The number of diseases we can diagnose and control the transmission of continues to grow. Some diseases we are already able to test. Others are being studied. If you are concerned about any disease, please contact us to make sure that PGD is available for your case.
According to the March of Dimes
1. 1 out of every 100 Americans is born with a serious genetic defect.
2. Approximately 20,994 California babies are born with a birth defect annually.
3. There are more than 4,000 known birth defects.
4. Birth defects are the leading cause of death in the first year of life and account for more than 1 in 5 infant deaths.
5. For babies born with birth defects, estimated lifetime costs total 48 billion.
6. According to the National Center for Health Statistics, in 1995, 11.6% or 453,722 babies were born to women over 35.

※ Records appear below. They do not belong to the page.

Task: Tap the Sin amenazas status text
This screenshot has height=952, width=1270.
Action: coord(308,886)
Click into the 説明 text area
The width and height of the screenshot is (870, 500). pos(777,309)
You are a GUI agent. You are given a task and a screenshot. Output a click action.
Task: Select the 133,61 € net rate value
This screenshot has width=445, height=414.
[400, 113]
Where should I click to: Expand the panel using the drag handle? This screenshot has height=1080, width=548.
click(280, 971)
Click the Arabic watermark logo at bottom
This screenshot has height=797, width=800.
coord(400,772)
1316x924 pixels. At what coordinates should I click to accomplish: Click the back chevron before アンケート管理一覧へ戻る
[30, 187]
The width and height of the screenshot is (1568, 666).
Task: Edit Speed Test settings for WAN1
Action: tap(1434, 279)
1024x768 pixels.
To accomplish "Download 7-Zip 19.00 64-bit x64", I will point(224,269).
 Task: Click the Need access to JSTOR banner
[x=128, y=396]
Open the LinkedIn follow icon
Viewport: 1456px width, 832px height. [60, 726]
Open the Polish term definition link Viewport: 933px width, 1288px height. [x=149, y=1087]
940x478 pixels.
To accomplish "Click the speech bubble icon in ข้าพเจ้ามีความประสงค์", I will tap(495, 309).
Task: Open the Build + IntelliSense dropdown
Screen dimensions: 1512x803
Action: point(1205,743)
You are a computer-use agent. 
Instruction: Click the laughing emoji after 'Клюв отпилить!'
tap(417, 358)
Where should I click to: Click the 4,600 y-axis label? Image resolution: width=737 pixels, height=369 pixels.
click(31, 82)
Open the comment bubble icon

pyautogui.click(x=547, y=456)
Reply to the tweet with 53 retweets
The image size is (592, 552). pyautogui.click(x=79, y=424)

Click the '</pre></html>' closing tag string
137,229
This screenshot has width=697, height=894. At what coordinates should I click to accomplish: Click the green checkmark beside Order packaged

From the book "Planning Your Pregnancy and Birth" by the American College of Obstetrics and Gynecologists:
1. All human cells have 46 chromosomes each possessing between 50 million and 250 million base pairs of DNA molecules in each chromosome.
2. A gene is a segment of DNA that is coded to pass along a certain trait.
3. The body has about 50,000 to 100,000 genes.
4. There is a 1 in 4 chance of passing a genetic disorder on to the child if both partners carry the disease.
5. In the United States:
a. About 1 in 625 African Americans has sickle cell disease and 1 in 10 are carriers.
b. 1 in 2,500 Caucasians have cystic fibrosis and 1 in 25 are carriers.
c. About 1 in 800 babies is born with Down Syndrome.
Facts from the American Society of Reproductive Medicine:
1. About 7% of stillbirths and neonatal deaths have chromosomal abnormalities.
2. Recurrent miscarriages may be due to genetic abnormalities.
3. Preimplantation Genetic Diagnosis - PGD was first performed in 1989.
4. Nearly 200 babies that have been tested have been born following the first PGD.
5. Over 200 disorders could potentially be prevented by using PGD to screen gender-based disorders.
PGD and Cancer Prevention
Preimplantation Genetic Diagnosis can also be offered for the prevention of cancer in families with a history of a determined cancer. The exact cause of Cancer is unknown. Men or women with familial history of a determined Cancer are at an increased risk, lending support to the belief that Cancer may be hereditary in some cases. Some cases of Cancer have been traced to genetic abnor- malities. For example, looking at breast cancer, those without the genetic background and genetic line have a risk of 2% to 10% of developing breast cancer, depending on age. However, those with a definite genetic line face a higher danger, up to 70%, of developing cancer of the breast. In cancers that are more prevalent in one gender than the other, as in the case of Prostate Cancer, which exclusively occurs among males, PGD will reduce the chances of having an affected child. The Preimplantation Genetic Diagnosis can find the gender of the embryo prior to implantation inside the uterus. Using PGD to implant only female embryos will ensure the couple with a strong family history of this disease that their child will not be affected with Prostate Cancer. Couples should consult with a genetic counselor about their actions. PGD can currently test for a variety of diseases, inclusive of X-linked diseases, and those that primarily affect a specific gender. PGD is continuously being improved so we may be able to test for more and more genetic disorders in the near future.